2 октября Конце по телеграфу сообщает о своем прибытии в Митилену. После обеда Хуманн отплывает на «Лорелее». С наступлением темноты в порт приходит пароход из Константинополя. Он проплывает буквально за кормой посыльного судна. Яркие искры бенгальского огня вспыхивают на его палубе.
— Хуманн!
— Конце!
Оба приветствуют друг друга через полосу пенящихся волн. Немного позднее гости сидят на палубе, глядя на колеблющееся отражение полной луны, пьют кофе и вино, едят вестфальскую ветчину, вспоминают о сотрудниках музея в Берлине, которые с большим терпением осматривают и систематизируют пергамские находки, и строят дальнейшие планы совместной работы.
После полуночи «Лорелея» отплывает и около четырех часов утра подходит к Дикили. Пока Хуманн и гости садятся на лошадей, «Лорелея» берет на буксир баржу с двадцатью шестью ящиками.

** КОРОТКАЯ ЗАДАЧА 1 **
Переведите на английский язык предложение из отрывка: «Он проплывает буквально за кормой посыльного судна».
** КОРОТКАЯ ЗАДАЧА 2 **
Воспроизведите без изменений часть отрывка от «2 октября Конце» до «планы совместной работы.».
Записи никак не связаны с отрывком.

** СПИСОК ЗАПИСЕЙ **
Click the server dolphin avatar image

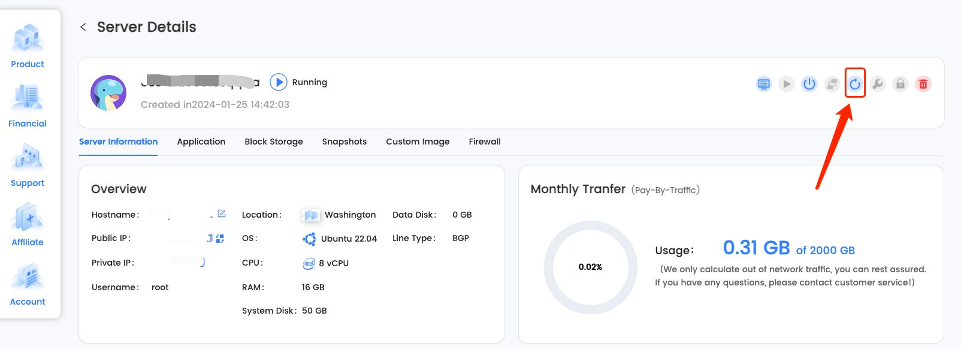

==

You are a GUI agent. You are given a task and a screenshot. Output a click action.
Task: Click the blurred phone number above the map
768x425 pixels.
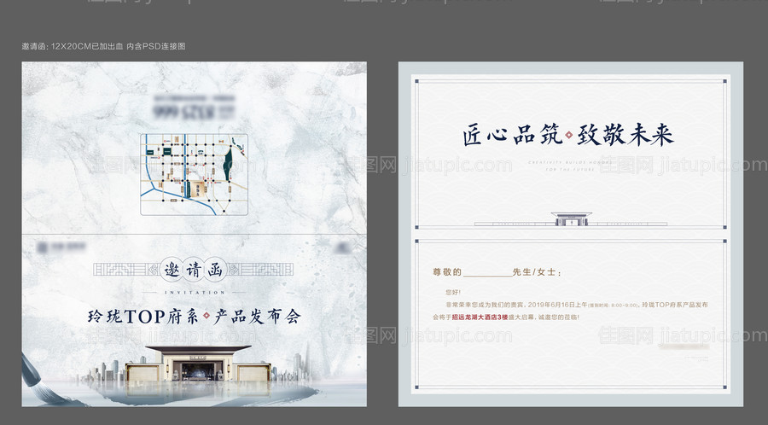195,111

** ПОЛНОЕ РЕШЕНИЕ 1 **
It sails literally right behind the stern of the dispatch vessel.

** ПОЛНОЕ РЕШЕНИЕ 2 **
2 октября Конце по телеграфу сообщает о своем прибытии в Митилену. После обеда Хуманн отплывает на «Лорелее». С наступлением темноты в порт приходит пароход из Константинополя. Он проплывает буквально за кормой посыльного судна. Яркие искры бенгальского огня вспыхивают на его палубе.
— Хуманн!
— Конце!
Оба приветствуют друг друга через полосу пенящихся волн. Немного позднее гости сидят на палубе, глядя на колеблющееся отражение полной луны, пьют кофе и вино, едят вестфальскую ветчину, вспоминают о сотрудниках музея в Берлине, которые с большим терпением осматривают и систематизируют пергамские находки, и строят дальнейшие планы совместной работы.